-- Given entries start --

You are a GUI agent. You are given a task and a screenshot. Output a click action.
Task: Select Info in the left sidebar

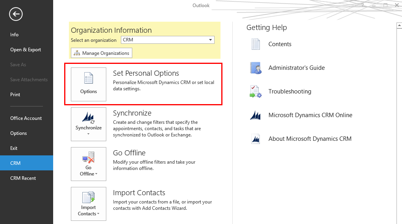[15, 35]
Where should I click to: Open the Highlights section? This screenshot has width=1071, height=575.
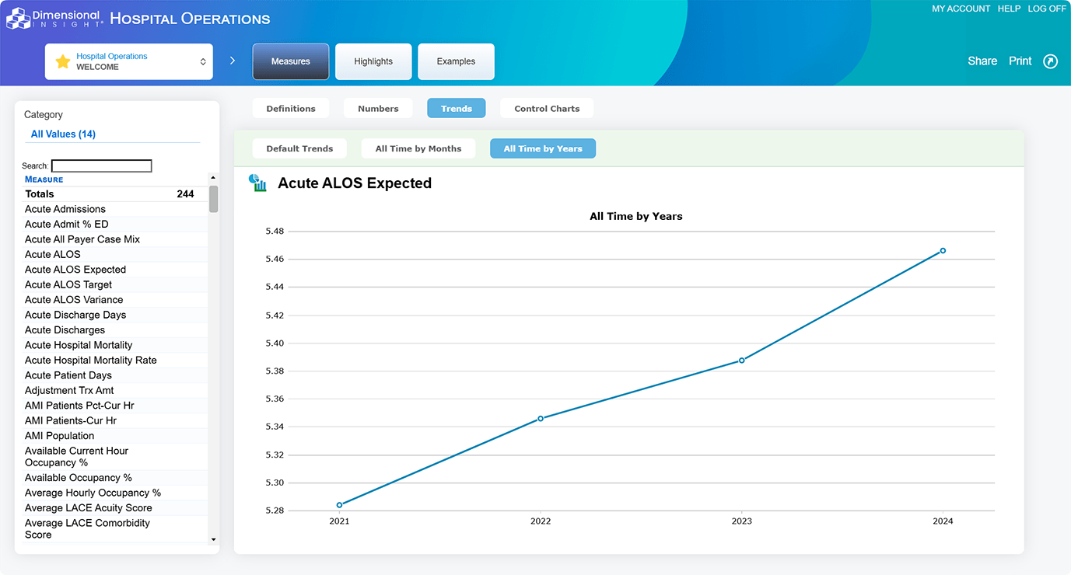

-- Given entries end --
-- Given entries start --

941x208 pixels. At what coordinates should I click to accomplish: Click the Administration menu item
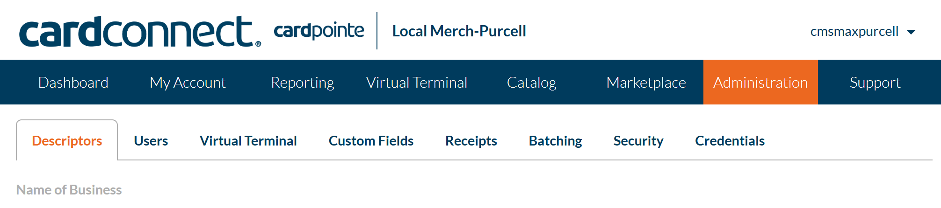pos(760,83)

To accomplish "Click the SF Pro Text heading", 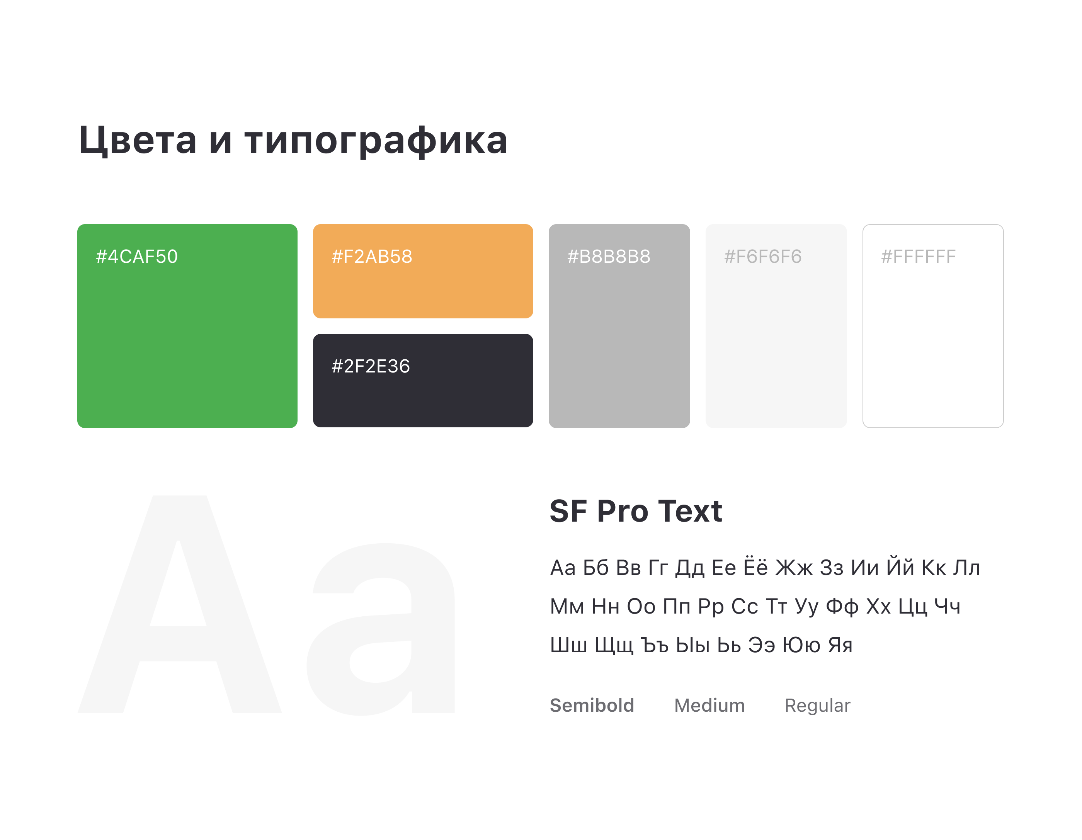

-- Given entries end --
-- Given entries start --

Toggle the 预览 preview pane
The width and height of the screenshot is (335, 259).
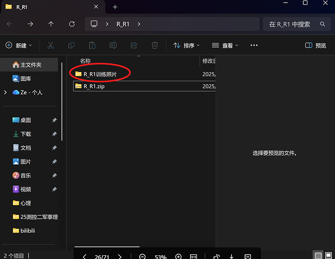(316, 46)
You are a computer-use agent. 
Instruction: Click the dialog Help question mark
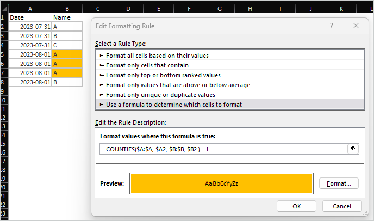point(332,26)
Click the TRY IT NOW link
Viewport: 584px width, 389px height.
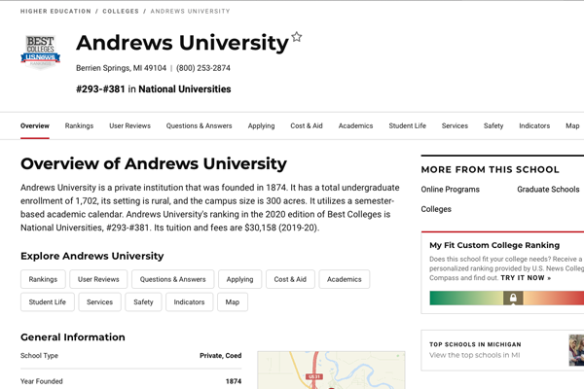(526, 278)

-- Given entries end --

Reproduce the data from the line with "You are a GUI" to the line with "Where should I", substituting "panel" for "sidebar" and keeping everything else the same. Omit the pictures.

You are a GUI agent. You are given a task and a screenshot. Output a click action.
Task: Select Info in the left panel

[15, 35]
Where should I click to: Open the Highlights section? This screenshot has width=1071, height=575.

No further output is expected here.